Not much new to share here... ive been sick for the past few days and they wouldnt let me go out but today i was allowed to do a half day and it was so wonderful! The lord really gave me a renewed love for the children in the preschool, because to be honest i usually avoid it when i can. I love focusing on the women because that why i came and thats where my heart is but there is this whole other side of Rahab's that is working in the preschool doing preventative work and this morning I got to spend a little time there since we didnt have a morning sewing class.
Nutrition class was another story... i have little tolerance at this point for violence especially from the young boys because i see exactly what happens when they grow up and take that violence out on their wives and sisters. The children in nutrition are so sweet and SO deprived of many things and the fact that they cant help but beat up on each other both makes me mad and breaks my heart... because you know that they are being beaten on and burned and starved at home. Prayers for patience their and just renewed love so that i can show them the love that they are clearly not getting!
Katie left today, so our small team is getting even smaller! Last time we took Breanna and Kate to the airport it took all of my willpower to keep myself from running and jumping on the plane with them. I just wanted to be in America! but this time i really was so content just dropping katie off and staying in India. Its about time i got used to this place!
After we got back from the airport I went to go see Leila, my friend on the beach.
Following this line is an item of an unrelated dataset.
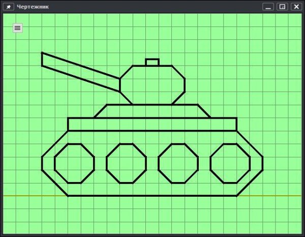The image size is (305, 237).
Task: Click inside the second wheel from left
Action: [126, 163]

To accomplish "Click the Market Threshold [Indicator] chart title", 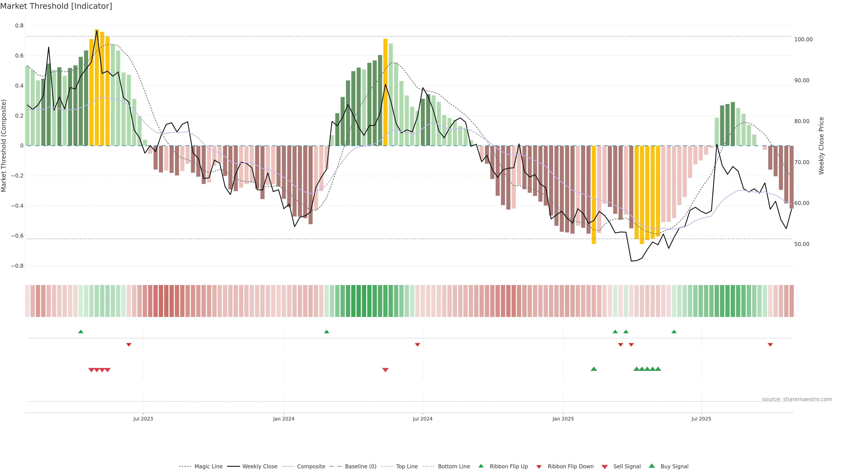I will click(x=56, y=6).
She blows me away everyday that i visit her! She is the most joyful person i have ever met and she has nothing to be joyful about most the time, being completely honest. If any of us were transported from our comfortable american life to selling things on the beach for a living, not knowing where our next meal would come from and never having money to spare with a husband that has beaten you in the past when you were pregnant even- and who isnt around half the time... We would not be joyful! but everyday, without fail, leila tells me with a big smile on her face about her day... how her husband is gone and she has to walk back alone in the dark, many days she has no business and does not know how she will feed her children. But she is so trusting and so joyful it amazes me. I have nothing else to say because theres no way to explain her joy except that is comes totally from the Lord... because the world doesnt provide that kind of joy! Especially her world. When i left her today on the beach to walk back to the house I just started crying... i couldnt help it. And thats when i realized the truth of what ive been reading about in "dangerous surrender"... when you surrender to the Lords will and ask him to open up your heart so that you can love on these people with His love... he will open up your heart and you will be able to love on his people in an incredibly new way. But you will also hurt for them in an astonishing way... my heart breaks for Leila because i want her life to be better for her! I want her to have food to eat and a secure home and a loving husband. I feel like im rambling here and pulling a lot from this book im reading that no one else has reference to... but i encourage everyone to read it (Dangerous surrender by Kay Warren)! I honestly have to give myself a pep talk every time i open it (ive only read the first chapter and am scared to keep reading) because it will challenge you to really look at how you are caring for other people around the world and it will show you how much you arent but how much we should be! Giving to other people and caring about other people, hurting people, isnt comfortable, Im starting to realize.
Speaking of uncomfortable...For those of you that have been asking... here is a picture of our toilet! Its called a squatty... pretty self explanatory. how do you flush it you may ask? that little faucet with the bucket in the corner... you fill it up and dump it down. Welcome to India!

Of course now that ive said i had nothing new to share... i have seemed to ramble on for quite a while. Ill leave on that note, thank you for all the encouragement... as always.